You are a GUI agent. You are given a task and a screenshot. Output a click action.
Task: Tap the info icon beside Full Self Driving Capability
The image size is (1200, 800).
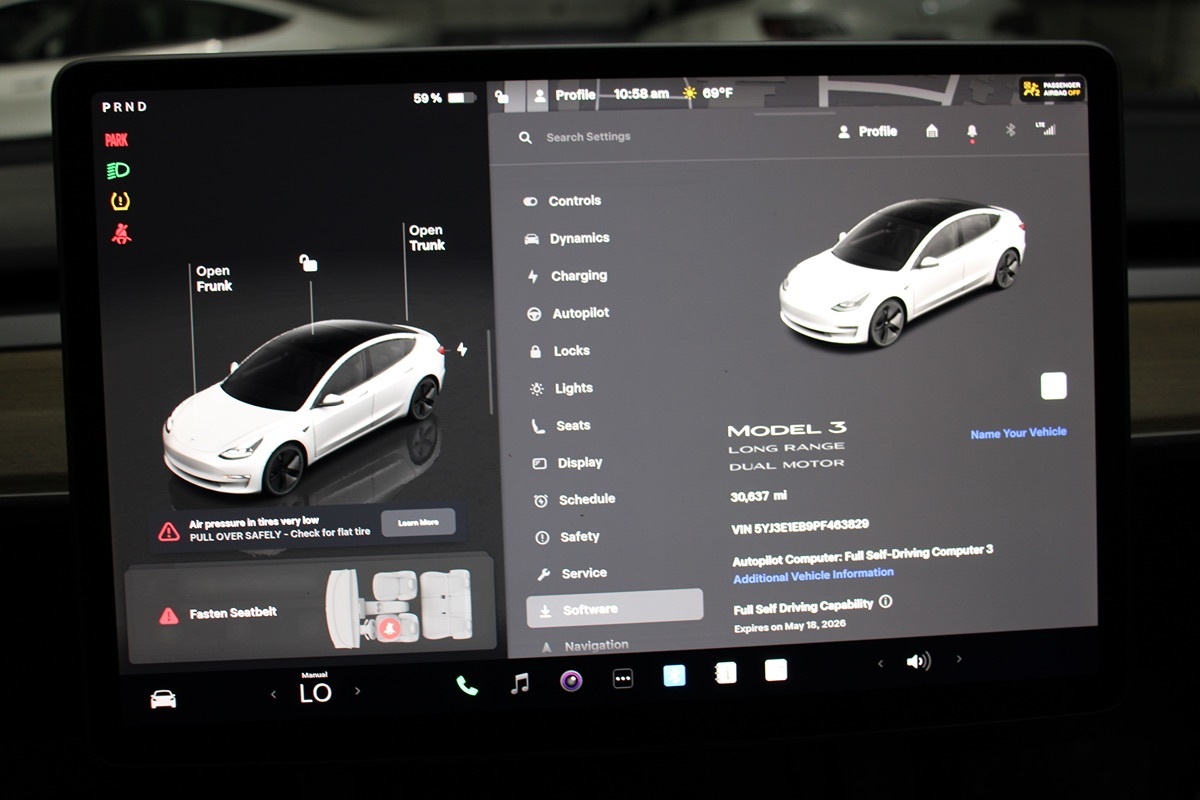pos(885,602)
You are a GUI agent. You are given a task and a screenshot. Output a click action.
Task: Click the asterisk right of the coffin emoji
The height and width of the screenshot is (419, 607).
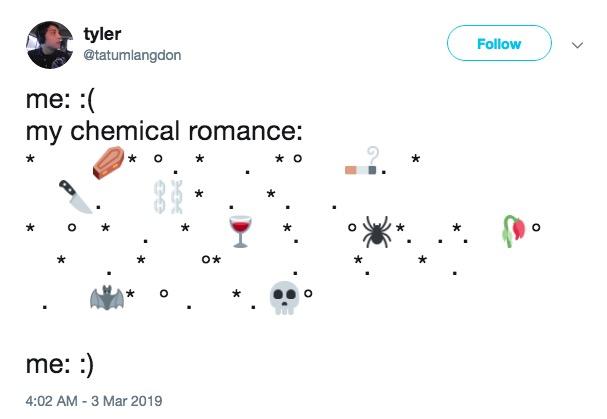132,158
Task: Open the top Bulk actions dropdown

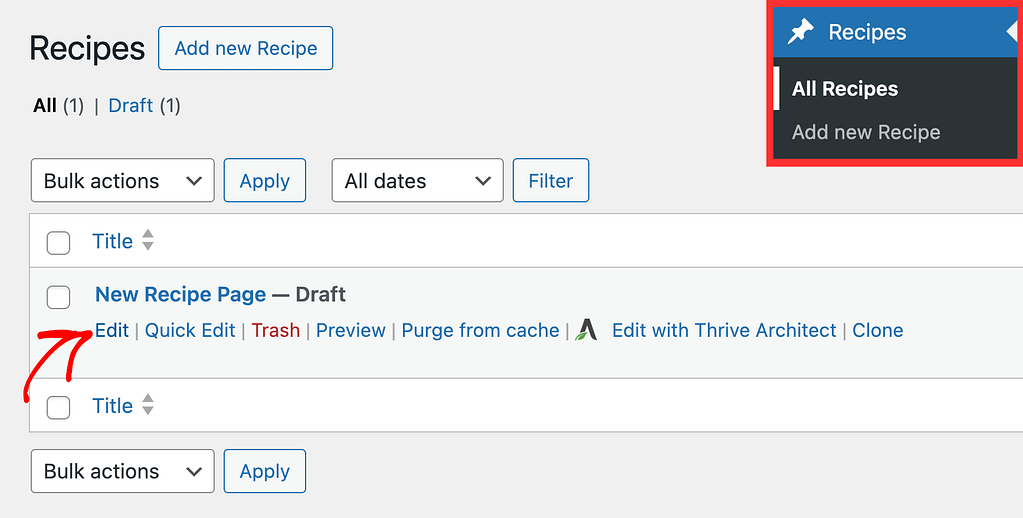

□ □ □ □ □ □ □

#### [Task directions]
Recast the records above as a Markdown table with the columns "Row" and "Line", one line of text per row and blank lines omitted. Omit the pictures.

#### [Written answer]
| Row | Line |
|---|---|
| 1 | You are a GUI agent. You are given a task and a screenshot. Output a click action. |
| 2 | Task: Tap the info icon beside Full Self Driving Capability |
| 3 | The image size is (1200, 800). |
| 4 | pos(885,602) |
| 5 | You are a GUI agent. You are given a task and a screenshot. Output a click action. |
| 6 | Task: Click the asterisk right of the coffin emoji |
| 7 | The height and width of the screenshot is (419, 607). |
| 8 | 132,158 |
| 9 | Task: Open the top Bulk actions dropdown |